War is good

I’ve been thinking a lot about the Wii recently, and its surprising success. Richard wondered last week whether it could bring an end to the console war. I don’t think it’s dominant enough to do any such thing, but more than that, I think it would be a really bad thing if it did.

One of the main arguments in favour of the console war has always been competition. Consumers benefit from a competitive market. Usually.

But historically, what benefit has there been from having multiple formats? Everyone was trying to do basically the same thing, in basically the same way.

Format holders would bang on about innovation, and how unique their format would be, but almost universally fail to deliver on that.

You might argue that we’ve had better – and 3D – graphics thanks to competition. But that’s a result of ever improving technology independent of consoles.
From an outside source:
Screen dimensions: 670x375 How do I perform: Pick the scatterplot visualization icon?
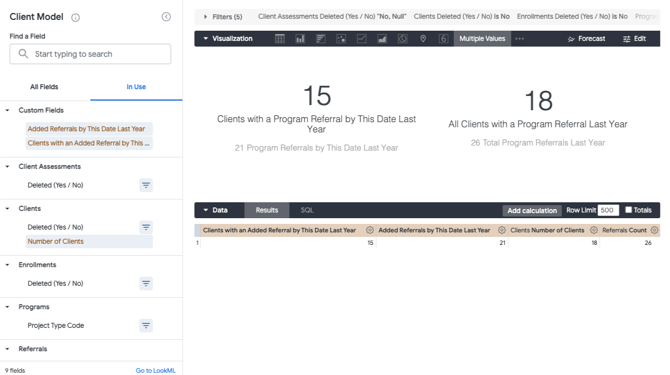point(341,39)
Analogue sticks? Surely just a logical progression of control in a 3D world.

Lower prices? Competition always lowers prices, doesn’t it? I say just this: PlayStation 3.

But Nintendo’s lack of success drove them to the point that they had to take a risk, and try something genuinely differentiable. That gave us the Nintendo DS and the Wii.

Competition at work, says I. Previously, it was argued that all the consoles are so similar, there may as well just be one. Not so now, and to me that proves that there are still new ideas to come in gaming. To see them, we need competition.